Document segment:

* * *

# Hi Fi Lite v Hi Fi Molasses Free



## Melms92 (10 May 2014)

I have switched from Hi Fi Lite to Hi Fi Molasses free for a pony who would be susceptible to laminitis, which would you recommend is better ?


----------



## Meowy Catkin (10 May 2014)

The one without the molasses is better.


----------



## Peregrine Falcon (10 May 2014)

I've recently switched to molasses free.  I think there's far too much sugar in feeds these days.


----------



## Melms92 (10 May 2014)

Falconers said:



			I've recently switched to molasses free.  I think there's far too much sugar in feeds these days.
		
Click to expand...


Thank you, is the molasses free less sugary?


----------



## Pinkvboots (10 May 2014)

Melms92 said:



			Thank you, is the molasses free less sugary?
		
Click to expand...

There is no sugar added to the molasses free one so yes its far better, HiFi lite has added molasses.


----------



## AngieandBen (10 May 2014)

Hi Fi Lite about 4% sugar, Hi Fi Molasses Free 2% sugar, so not much in it, the molasses free looks a lot more appetising though!


----------



## Peregrine Falcon (10 May 2014)

The molasses free also has alfafa pellets in so great to feed on it's own.


----------



## Herts05 (11 May 2014)

Alfa-A Molasses Free 4.5% sugar, 2% starch and Hi-Fi Molasses Free 2.5% sugar, 1.5% starch 

These figures are from Tracy Hammond at Dengie.


----------



## The Fuzzy Furry (11 May 2014)

Herts05 said:



			Alfa-A Molasses Free 4.5% sugar, 2% starch and Hi-Fi Molasses Free 2.5% sugar, 1.5% starch 

These figures are from Tracy Hammond at Dengie.
		
Click to expand...

Do you have a figure for the Hi-Fi lite too?

I have 1 that cannot have Alfalfa, so at present still using Hi-Fi Lite


----------



## TGM (11 May 2014)

The Fuzzy Furry said:



			Do you have a figure for the Hi-Fi lite too?

I have 1 that cannot have Alfalfa, so at present still using Hi-Fi Lite
		
Click to expand...

You are aware that there is alfalfa in the HiFi Lite range as well, albeit blended with straw?  If you go to the Dengie website they list the starch/sugar content of all their chaffs - HiFi Lite = 7% sugar, 1.5% starch.


----------



## The Fuzzy Furry (11 May 2014)

TGM said:



			You are aware that there is alfalfa in the HiFi Lite range as well, albeit blended with straw?  If you go to the Dengie website they list the starch/sugar content of all their chaffs - HiFi Lite = 7% sugar, 1.5% starch.
		
Click to expand...

Thanks, yes am aware  but the quantity is minimal in that, I use it mixed with std chaff which is cut by local farmer.


----------



## Theocat (11 May 2014)

I switched from Healthy Hooves to the molasses free version - after a few weeks neddy decided to turn his nose up at it so we're back on standard HH, but it's still only 5% sugar and 1.5% starch so I'm not losing too much sleep over it!

* * *

Data shown:

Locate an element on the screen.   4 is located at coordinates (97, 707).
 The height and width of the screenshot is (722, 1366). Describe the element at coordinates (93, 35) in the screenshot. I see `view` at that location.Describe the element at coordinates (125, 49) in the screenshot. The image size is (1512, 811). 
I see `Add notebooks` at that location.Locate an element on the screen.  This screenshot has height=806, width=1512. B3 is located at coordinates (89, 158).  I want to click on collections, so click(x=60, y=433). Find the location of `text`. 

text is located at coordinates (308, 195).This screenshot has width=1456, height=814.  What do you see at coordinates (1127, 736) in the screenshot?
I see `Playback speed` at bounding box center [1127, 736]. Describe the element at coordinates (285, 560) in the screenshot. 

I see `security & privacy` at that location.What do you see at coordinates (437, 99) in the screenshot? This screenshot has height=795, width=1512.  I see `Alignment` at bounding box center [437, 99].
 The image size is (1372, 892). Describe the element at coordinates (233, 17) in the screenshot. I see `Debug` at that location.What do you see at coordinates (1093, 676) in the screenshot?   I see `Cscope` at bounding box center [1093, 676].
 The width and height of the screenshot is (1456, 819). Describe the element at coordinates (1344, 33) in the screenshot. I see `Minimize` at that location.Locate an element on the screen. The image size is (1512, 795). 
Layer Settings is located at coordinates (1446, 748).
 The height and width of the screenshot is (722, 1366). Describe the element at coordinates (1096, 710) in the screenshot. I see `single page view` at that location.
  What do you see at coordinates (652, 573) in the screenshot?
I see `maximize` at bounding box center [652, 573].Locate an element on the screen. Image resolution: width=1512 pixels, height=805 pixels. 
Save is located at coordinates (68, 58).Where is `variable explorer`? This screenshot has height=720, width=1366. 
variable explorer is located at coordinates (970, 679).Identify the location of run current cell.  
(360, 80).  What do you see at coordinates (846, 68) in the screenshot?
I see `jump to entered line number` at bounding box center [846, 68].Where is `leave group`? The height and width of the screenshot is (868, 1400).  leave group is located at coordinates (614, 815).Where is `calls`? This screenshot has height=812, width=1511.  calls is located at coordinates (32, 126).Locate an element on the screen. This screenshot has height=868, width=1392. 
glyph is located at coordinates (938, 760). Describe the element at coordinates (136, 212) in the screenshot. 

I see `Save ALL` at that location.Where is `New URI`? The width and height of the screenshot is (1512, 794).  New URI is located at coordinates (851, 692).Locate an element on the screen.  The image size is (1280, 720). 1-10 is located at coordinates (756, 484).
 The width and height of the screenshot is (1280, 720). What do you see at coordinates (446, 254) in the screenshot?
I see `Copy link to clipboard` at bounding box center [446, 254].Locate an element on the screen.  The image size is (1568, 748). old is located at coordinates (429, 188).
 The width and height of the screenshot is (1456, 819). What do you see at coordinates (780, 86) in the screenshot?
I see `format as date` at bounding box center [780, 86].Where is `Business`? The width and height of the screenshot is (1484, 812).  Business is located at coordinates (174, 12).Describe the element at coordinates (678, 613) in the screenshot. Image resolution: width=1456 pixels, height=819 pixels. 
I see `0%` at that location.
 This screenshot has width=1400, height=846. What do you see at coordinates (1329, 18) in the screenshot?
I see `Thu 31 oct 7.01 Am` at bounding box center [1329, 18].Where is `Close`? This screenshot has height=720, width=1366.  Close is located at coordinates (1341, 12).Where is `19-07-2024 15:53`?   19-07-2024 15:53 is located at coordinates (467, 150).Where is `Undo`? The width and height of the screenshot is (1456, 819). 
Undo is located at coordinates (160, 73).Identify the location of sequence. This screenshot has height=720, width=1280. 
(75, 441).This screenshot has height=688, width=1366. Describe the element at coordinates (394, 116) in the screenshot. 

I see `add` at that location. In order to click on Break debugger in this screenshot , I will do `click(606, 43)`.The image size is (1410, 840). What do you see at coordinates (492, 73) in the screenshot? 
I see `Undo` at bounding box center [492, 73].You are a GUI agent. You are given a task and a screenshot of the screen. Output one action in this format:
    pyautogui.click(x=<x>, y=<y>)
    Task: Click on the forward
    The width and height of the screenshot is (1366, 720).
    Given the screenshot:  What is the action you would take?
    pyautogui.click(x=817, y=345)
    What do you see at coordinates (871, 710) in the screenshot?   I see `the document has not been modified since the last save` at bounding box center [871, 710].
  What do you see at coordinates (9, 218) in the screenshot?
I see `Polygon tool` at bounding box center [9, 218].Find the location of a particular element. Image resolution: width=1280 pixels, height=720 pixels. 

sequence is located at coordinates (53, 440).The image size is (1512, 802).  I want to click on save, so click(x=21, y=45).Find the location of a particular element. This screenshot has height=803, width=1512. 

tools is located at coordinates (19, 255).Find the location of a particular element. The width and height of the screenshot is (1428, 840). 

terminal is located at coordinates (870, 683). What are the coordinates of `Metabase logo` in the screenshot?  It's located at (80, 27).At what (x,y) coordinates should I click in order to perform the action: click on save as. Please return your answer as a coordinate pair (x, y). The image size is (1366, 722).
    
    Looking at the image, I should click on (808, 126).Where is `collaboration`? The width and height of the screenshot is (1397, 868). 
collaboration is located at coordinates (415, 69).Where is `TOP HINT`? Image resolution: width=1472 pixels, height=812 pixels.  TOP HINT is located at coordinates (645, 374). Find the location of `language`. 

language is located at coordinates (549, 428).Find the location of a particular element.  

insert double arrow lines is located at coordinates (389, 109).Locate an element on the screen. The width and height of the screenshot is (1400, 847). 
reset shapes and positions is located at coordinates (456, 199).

* * *

Short problem:
Please answer from the horse feed forum thread above: which sugar and starch figures does TGM give for HiFi Lite from the Dengie website?

Written solution:
7% sugar and 1.5% starch.